WRITTEN EXERCISE 1:
Could you reproduce the capuchin thread between "Thanks king elf, that" and "(Jan 21, 2011)", inclusive, and change "nappies" to "diapers"?

TEXT SECTION:
——————————
# Capuchins



## jonnybrfc (May 10, 2010)

Well I was for quite sometime searching for a pair of ring tail lemurs and I couldn't get hold of a pair anywhere. But in my searches I came across these amazing guys. Here is some pics of my male and female capuchins, I must say I have had them a few weeks and they are truly fantastic to keep.






















































































































Hope you all enjoy


----------



## KingElf (Sep 23, 2013)

Gorgeous capuchins. great Setup too. Nice to see that there not dressed up in baby clothes and being pushed around in a pram. :2thumb: 
: victory: :no1:


----------



## jonnybrfc (May 10, 2010)

Thanks king elf, that is one thing that will never happen, no clothes and no nappies, to me they are my hobby and for me an my family to enjoy watching them from the garden or my sunroom looking for food and cracking nuts etc it's great coming up with new ways to keep them intrested for food enrichment, I'm looking forward to better weather coming in to try flavoured ice blocks with fruit in them hung from the branches


----------



## TalulaTarantula (Jan 21, 2011)
——————————
DATA ROWS:
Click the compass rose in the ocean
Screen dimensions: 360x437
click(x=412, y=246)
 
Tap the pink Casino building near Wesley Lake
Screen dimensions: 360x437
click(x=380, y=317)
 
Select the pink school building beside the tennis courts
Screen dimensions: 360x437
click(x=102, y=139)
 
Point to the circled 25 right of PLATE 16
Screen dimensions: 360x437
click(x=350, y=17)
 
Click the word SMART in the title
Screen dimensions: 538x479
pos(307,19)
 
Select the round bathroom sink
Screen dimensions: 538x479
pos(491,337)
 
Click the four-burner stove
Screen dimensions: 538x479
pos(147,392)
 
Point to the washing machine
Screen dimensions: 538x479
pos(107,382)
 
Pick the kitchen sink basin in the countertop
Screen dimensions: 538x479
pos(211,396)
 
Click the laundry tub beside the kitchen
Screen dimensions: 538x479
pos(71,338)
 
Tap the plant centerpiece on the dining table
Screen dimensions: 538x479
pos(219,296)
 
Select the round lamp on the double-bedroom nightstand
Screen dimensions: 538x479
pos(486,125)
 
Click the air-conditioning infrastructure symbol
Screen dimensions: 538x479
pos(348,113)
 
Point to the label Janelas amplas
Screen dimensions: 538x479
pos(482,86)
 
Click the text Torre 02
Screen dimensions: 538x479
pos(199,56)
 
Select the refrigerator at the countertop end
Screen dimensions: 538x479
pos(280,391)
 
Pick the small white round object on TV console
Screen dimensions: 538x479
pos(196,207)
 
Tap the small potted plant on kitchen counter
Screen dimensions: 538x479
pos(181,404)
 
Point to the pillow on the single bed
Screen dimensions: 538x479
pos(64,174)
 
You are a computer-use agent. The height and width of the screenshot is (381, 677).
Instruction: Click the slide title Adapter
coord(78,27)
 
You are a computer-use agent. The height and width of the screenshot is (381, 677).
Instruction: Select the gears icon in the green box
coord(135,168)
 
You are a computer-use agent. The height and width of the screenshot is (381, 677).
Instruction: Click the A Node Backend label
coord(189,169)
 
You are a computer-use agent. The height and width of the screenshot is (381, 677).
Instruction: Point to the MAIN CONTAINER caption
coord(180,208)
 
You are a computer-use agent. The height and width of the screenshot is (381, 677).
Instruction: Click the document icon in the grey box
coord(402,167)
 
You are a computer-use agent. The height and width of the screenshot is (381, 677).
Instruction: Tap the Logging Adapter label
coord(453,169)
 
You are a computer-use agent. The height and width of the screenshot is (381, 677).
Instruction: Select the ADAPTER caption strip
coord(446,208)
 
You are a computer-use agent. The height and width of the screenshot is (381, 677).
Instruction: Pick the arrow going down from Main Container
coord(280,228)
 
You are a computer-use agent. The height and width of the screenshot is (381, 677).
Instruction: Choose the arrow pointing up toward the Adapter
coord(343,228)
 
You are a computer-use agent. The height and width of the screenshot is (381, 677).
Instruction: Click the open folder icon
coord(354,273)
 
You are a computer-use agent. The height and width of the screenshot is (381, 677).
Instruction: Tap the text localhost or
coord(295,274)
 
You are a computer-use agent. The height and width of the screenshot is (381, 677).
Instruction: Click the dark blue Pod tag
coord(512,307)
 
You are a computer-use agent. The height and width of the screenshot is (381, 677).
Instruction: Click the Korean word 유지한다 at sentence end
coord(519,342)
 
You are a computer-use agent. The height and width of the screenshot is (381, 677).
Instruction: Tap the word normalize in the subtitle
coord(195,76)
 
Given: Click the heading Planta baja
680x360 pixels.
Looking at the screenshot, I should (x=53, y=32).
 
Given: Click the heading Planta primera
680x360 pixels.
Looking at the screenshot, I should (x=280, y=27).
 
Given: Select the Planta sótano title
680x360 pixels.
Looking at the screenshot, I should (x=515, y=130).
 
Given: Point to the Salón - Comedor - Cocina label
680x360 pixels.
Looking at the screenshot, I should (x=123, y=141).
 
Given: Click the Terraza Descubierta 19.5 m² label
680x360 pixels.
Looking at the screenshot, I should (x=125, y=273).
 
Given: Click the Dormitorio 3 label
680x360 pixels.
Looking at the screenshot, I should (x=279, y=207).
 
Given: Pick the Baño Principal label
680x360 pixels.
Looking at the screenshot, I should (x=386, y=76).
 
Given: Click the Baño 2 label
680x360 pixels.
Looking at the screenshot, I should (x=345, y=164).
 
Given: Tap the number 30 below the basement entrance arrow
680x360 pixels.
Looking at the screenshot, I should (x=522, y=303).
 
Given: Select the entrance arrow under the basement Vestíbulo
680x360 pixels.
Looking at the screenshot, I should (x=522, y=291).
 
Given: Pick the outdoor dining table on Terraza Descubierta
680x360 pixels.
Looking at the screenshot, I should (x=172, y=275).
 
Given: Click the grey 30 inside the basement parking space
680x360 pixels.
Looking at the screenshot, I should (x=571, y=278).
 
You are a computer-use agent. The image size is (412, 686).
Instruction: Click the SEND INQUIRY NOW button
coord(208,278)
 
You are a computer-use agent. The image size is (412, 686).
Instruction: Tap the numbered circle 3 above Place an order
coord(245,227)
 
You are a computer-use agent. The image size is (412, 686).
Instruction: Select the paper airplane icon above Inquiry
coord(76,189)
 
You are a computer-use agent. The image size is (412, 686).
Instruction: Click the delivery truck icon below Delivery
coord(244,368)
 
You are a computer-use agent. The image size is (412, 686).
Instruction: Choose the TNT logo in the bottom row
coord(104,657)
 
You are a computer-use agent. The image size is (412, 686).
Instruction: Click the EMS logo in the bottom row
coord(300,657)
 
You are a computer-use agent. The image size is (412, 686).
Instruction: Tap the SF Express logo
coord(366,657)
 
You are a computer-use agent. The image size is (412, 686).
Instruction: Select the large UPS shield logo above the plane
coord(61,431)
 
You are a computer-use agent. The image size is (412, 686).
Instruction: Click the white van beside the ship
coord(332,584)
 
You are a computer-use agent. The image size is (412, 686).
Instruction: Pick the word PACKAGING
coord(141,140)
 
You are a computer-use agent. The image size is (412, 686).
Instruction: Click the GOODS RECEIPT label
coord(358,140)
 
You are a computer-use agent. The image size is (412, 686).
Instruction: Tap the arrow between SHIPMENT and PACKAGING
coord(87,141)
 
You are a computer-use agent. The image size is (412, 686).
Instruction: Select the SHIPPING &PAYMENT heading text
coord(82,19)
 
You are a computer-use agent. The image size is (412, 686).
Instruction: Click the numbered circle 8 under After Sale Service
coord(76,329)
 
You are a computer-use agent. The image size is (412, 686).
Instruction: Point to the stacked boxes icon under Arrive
——————————
WRITTEN EXERCISE 2:
Can you find every line of the entries that contains the word "Terraza" and copy each one out?

EXERCISE RESPONSE 1:
Thanks king elf, that is one thing that will never happen, no clothes and no diapers, to me they are my hobby and for me an my family to enjoy watching them from the garden or my sunroom looking for food and cracking nuts etc it's great coming up with new ways to keep them intrested for food enrichment, I'm looking forward to better weather coming in to try flavoured ice blocks with fruit in them hung from the branches


----------



## TalulaTarantula (Jan 21, 2011)

EXERCISE RESPONSE 2:
Given: Click the Terraza Descubierta 19.5 m² label
Given: Pick the outdoor dining table on Terraza Descubierta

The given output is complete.